|M.Sc Student||Nochi Ayelet|
|Subject||Identification of Genes whose Translation is Modulated by|
IRES Element in Saccharomyces cerevisiae
|Department||Department of Medicine||Supervisor||PROF. Mordechai Choder|
Initiation of protein synthesis in eukaryotes requires recruitment of the small (40S) ribosomal subunit to the mRNA, by binding of eIF4E to m7GpppN (cap). However, some mRNAs contain internal ribosomal entry site (IRES), an RNA element that can direct the 40S ribosome to internal mRNA site(s).
In order to identify yeast IRESes, members of the lab constructed a bicstronic vector which contains a library of 5'-UTR of yeast genes in between the two cistrons, and found potential elements that function as IRESes. We focused on a subgroup of these potential IRESes present in the following genes: TDH1,2,3 ,GPM1, FBA1, TAF25 and JAC1, and decided to determine if these IRESes are recognized also in their natural mRNA context.
The genes were tagged with Myc9. Expression of the tagged genes detected the full length protein, and also a shorter product in the case of TDH1,2,3, FBA1 and GPM1. These N-terminally truncated proteins and their lengths were consistent with the presence of the IRESes within their ORFs.
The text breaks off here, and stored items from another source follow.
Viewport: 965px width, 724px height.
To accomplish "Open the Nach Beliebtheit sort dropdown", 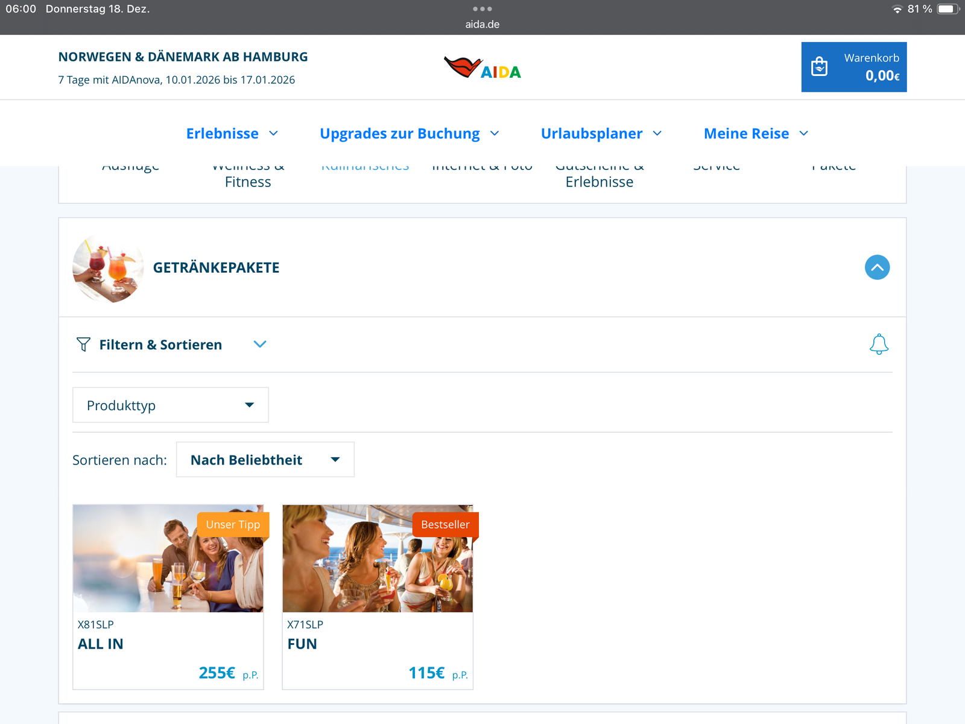I will 265,460.
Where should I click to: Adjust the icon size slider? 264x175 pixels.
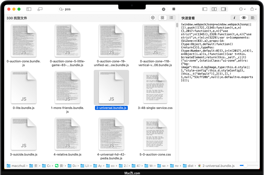245,166
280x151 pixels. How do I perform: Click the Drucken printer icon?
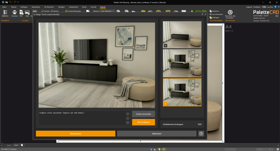pos(14,12)
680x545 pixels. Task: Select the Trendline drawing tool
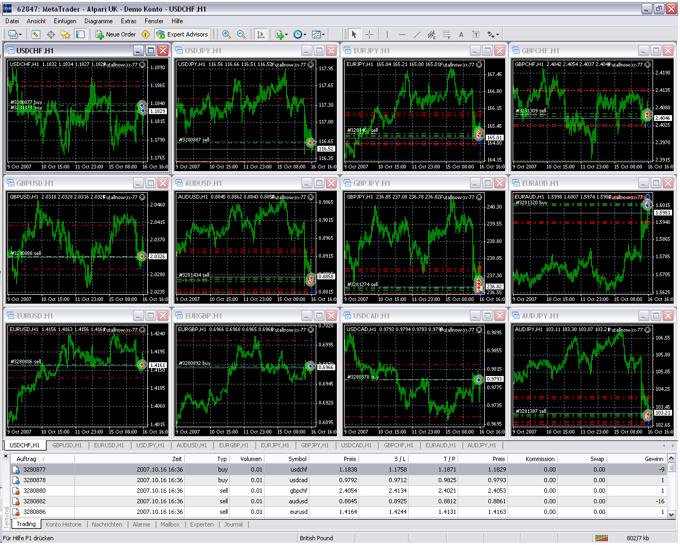tap(417, 34)
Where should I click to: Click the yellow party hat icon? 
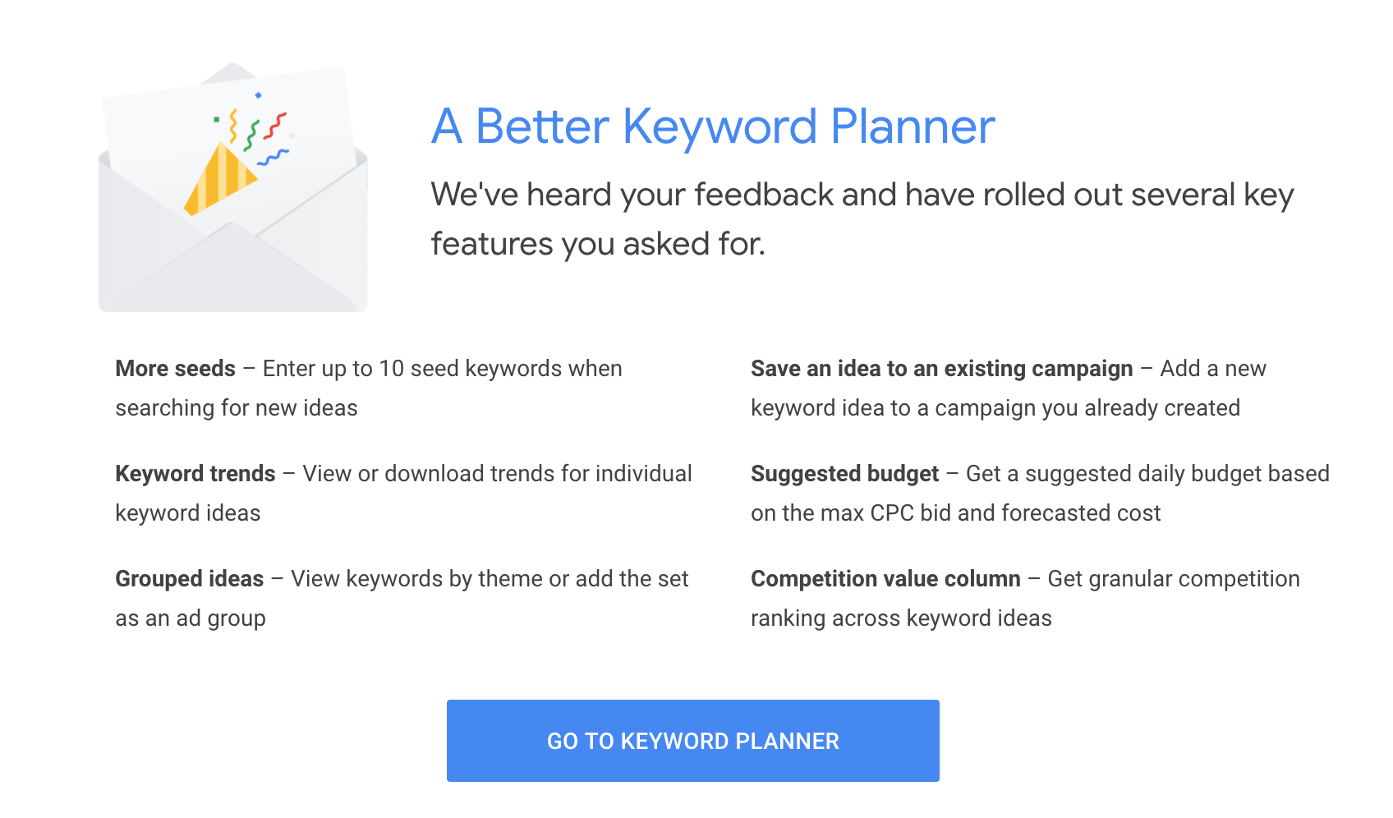219,180
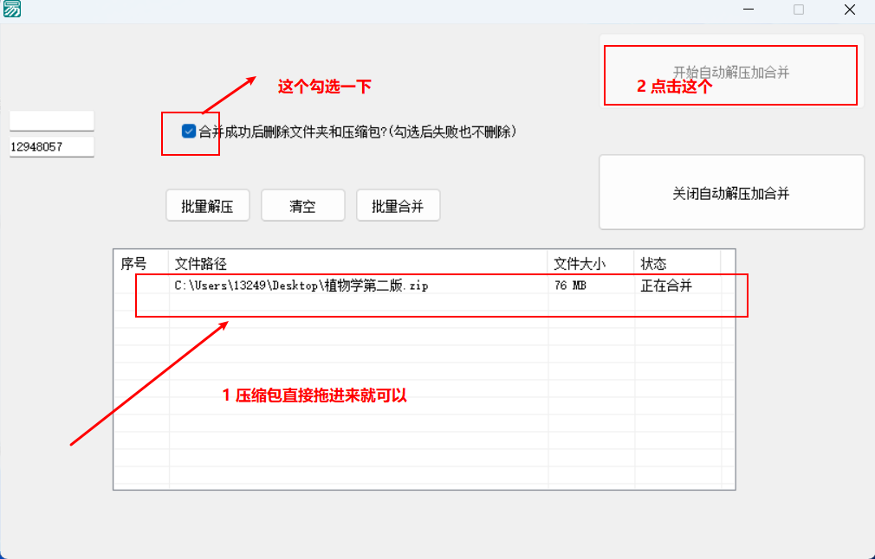The width and height of the screenshot is (875, 559).
Task: Click the app logo icon in the title bar
Action: click(x=12, y=10)
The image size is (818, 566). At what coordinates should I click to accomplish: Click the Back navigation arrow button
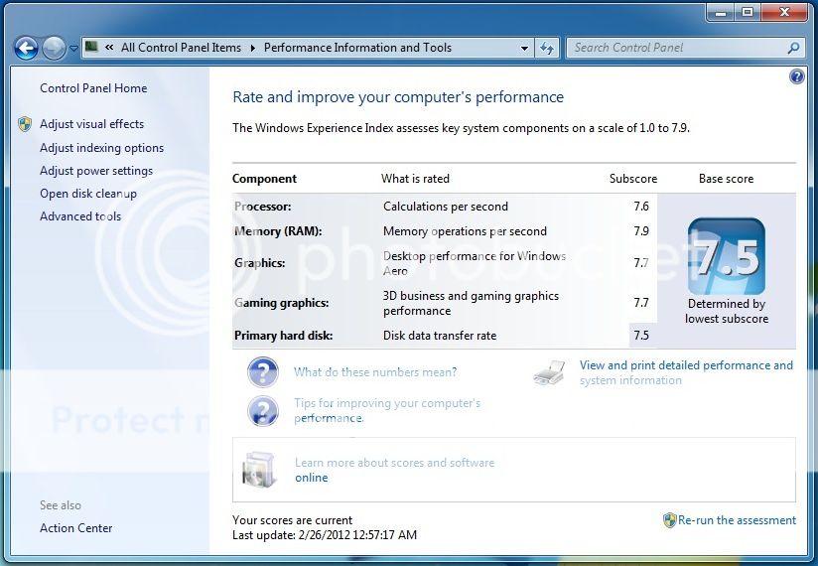tap(27, 48)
We examined this possibility by creating different point mutations. We found that the mutations that disrupted the translation of the full length protein also disrupted the synthesis of the truncated ones.
We could find no conditions that permit differential synthesis of the truncated proteins and the full length ones.
It is possible that the IRESes found in the bicistronic context are not recognized in the natural mRNA context. Alternatively, these IRESes may promote translation of the full length ORF, or translation of an ORF which is not in frame with the major ORF.